The objects can be general, and don’t have to be exclusively tied to only one concept, but given your mood and the wide theme that you are tackling in the word, they must help you to slowly reverse engineer your forgotten idea, by working through your points of reference one-by-one, all the way to the original impression.

Because we all have our own personal ideologies, which are our aspirational bends, and becoming conscious of them, while shaping them to be more and more coherent and constructive as an outlook upon our personal existence, will then mean that no matter how many different articles one might write, and no matter in what ways they will get interpreted, there must be an underlying message the author wishes to say: Like a singular, if sweeping legacy that underpins ALL the work created under that name.

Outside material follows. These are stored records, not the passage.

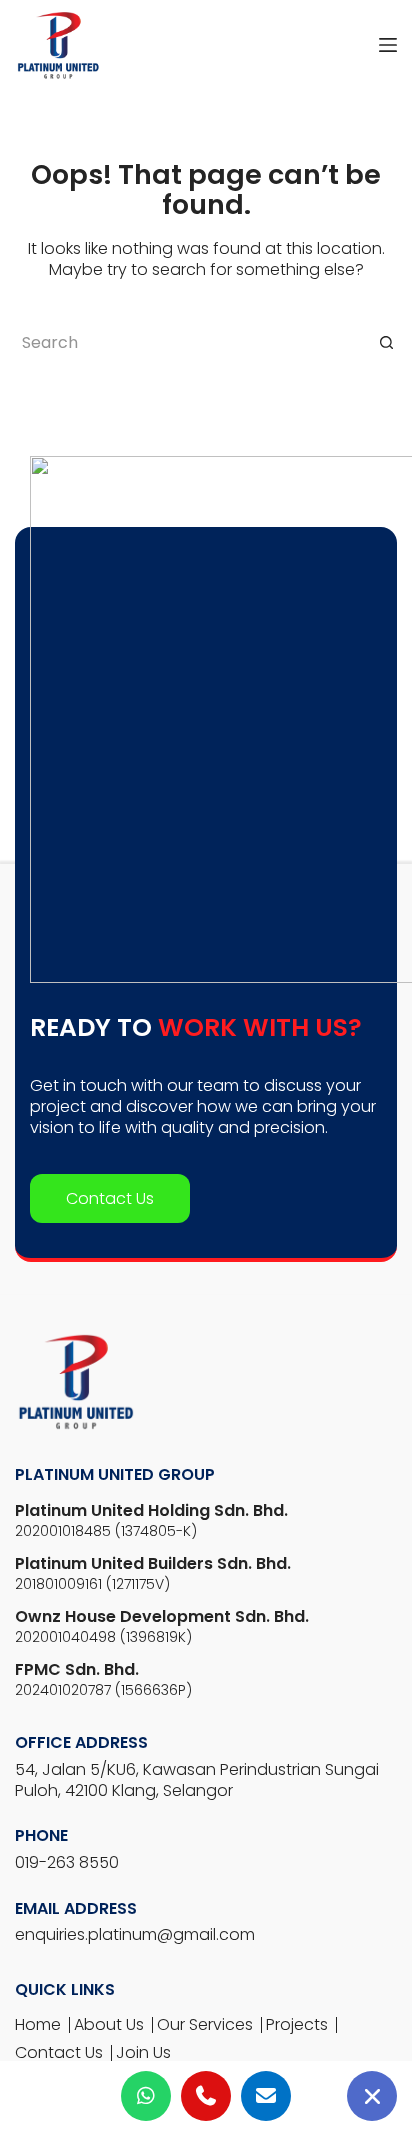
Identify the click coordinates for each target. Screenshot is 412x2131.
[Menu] (388, 45)
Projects (297, 2024)
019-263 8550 (67, 1862)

It merely depends if one takes every idea that comes into their mind as already a project lost and gone away when its abstract, universal wording is in part forgotten. Any theoretical remembrance can only again be fragmentary, that is, have an inkling of profoundness which will be striking and at which we can, again as the first time, pause and dwell.

Yet because the recollection of concepts, or ideas’s fragmentary, these fragments need be freshly elaborated with insight, to gain a reproductible significance, a solid differentiating factor for themselves.

Sometimes, two versions of a thought leading to the same conclusion can be in conflict, and their presence can negatively, reductively affect each other, or our further plot development.

In that case, I combine them if can be, or update the language to one more prone of dismissal under this-or-that viewpoint, assuming very little necessary sweeping, abstract notions for the ideas to be adaptable in situations of the real world, pointing to as many possible situations and scenarios that only confuse you, and jeopardise the recollection, as Schopenhauer teaches well.

Every time an idea occurs to you, try to codify it into just one scenario, specific images, sounds in your head, locations. Do not try to formulate your ideas in all-encompassing abstract ways, even if that gives your idea a sort of allure of grandness.

I would argue that an idea too specific may not then upon recollection reveal itself to be universally applicable as you may wish it to be, but it is possible to treat even the most narrow idea as having abstract origins in a bigger narrative by default. In fact, such a creative mindset is bound to make every idea more complex and nuanced just by association.

Although it isn't necessarily bad, as an idea comes to you to make an evolving progression in your mind out of it for the sake of clarity either, to fragment one idea up into many logically subsequent parts.

What's most important, is to have the core premise in mind, with a willingness to explore wherever this core premise, the string of all the areas you need to touch to arrive at conclusions of similar magnitude you once had, can take your mind later.

Yet even the last remaining glimpses of an idea do not always reliably lead to the idea itself, but only what was already familiar and occurred to us right after the eureka moment itself, although this glimpse is not an eureka moment itself, leading us after the wrong clues, or whether one strives for a particular kind of idea with the echoes of the same belief still present, but e.g. for a social, economic etc, shading of the same concern.

Along these lines ran the belief of C.S. Lewis as well. It’s the best, timeless piece of creative advice I have ever got, be it from a person I’ve never met, but still he changed my outlook on the creative process in a fundamental way.